3. Participation. Every Participant shall automatically participate in this Plan until the earliest of his or her retirement, resignation, non-reelection, disability or death.
4. Grants. Commencing with the Companys fiscal year ending December 31, 2011, each Participant shall be awarded a Grant instead of a cash payment of his or her Base Non-Employee Director Retainer Fee. The number of shares of Common Stock to be issued as the Base Non-Employee Director Retainer Fee, and the frequency of issuance thereof, which may be annual, semi-annual or quarterly, shall be as determined by the Board or the Committee on an annual basis. In addition, each Participant shall be awarded a Grant of 1,500 shares of Common Stock in payment of the unpaid portion of his or her Base Non-Employee Director Retainer Fee for the fiscal year ending January 1, 2011. All Participants shall receive an equal number of shares with respect to any fiscal year, provided that no Participant who leaves the Board for any reason during a fiscal year shall be entitled to share issuances scheduled for a date following his or her departure. All Common Stock issued under this Plan shall be deemed fully-earned as of the date of issuance and shall vest immediately.
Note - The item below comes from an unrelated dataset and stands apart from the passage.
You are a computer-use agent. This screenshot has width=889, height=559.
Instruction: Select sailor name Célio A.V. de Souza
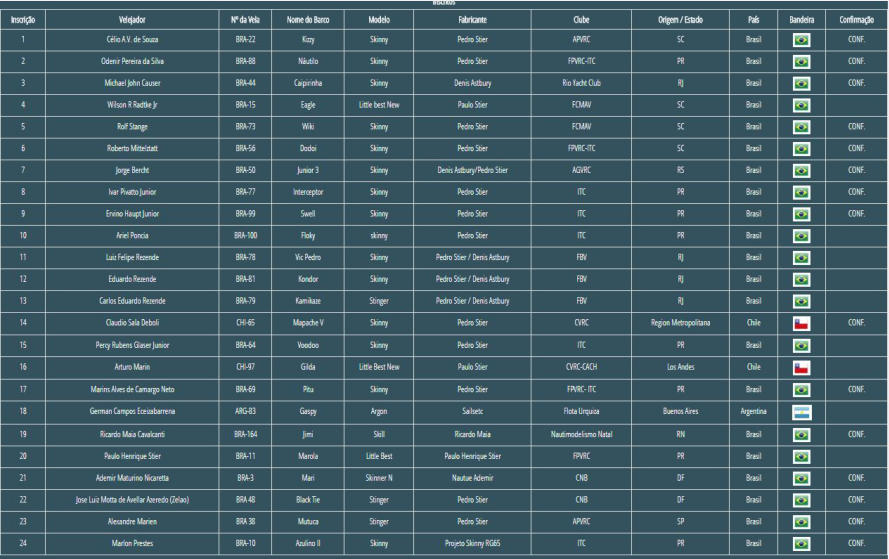coord(132,40)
5. Taxes. Each Participant is solely responsible for calculation and payment of his or her tax liability in respect of any Grant pursuant to this Plan.
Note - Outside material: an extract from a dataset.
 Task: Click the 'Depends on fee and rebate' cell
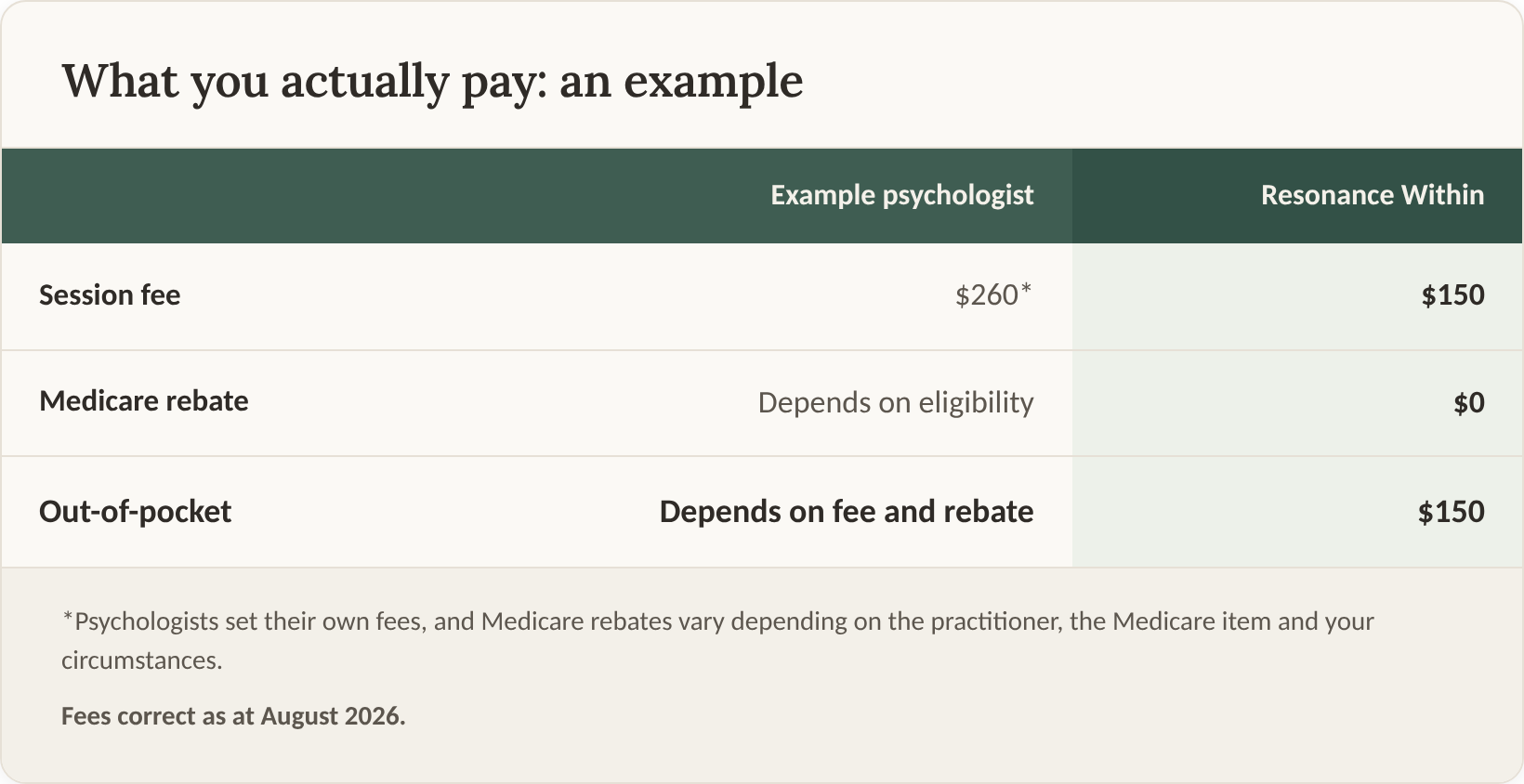coord(847,512)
6. Administration. This Plan shall be administered by the Board or the Committee. In the event that any member of the Board is at any time not a non-employee director, as defined in Rule 16b-3 promulgated pursuant to the Exchange Act, this Plan shall be administered only by the Committee. Subject to the provisions of this Plan, the Board and/or the Committee, as applicable, shall have authority to (a) determine the fair market value of the Common Stock; (b) determine the number of shares of Common Stock to be included in any Grant; (c) construe and interpret this Plan; (d) promulgate, amend and rescind rules and regulations relating to the administration of this Plan, and correct defects, omissions and inconsistencies in this Plan or any Grant; and (e) make all other determinations necessary or advisable for the administration of this Plan. The interpretation and construction by the Board or the Committee of any provisions of this Plan or selection of Participants shall be conclusive and final. No member of the Board or the Committee shall be liable for any action or determination made in good faith with respect to this Plan or any Grant made thereunder.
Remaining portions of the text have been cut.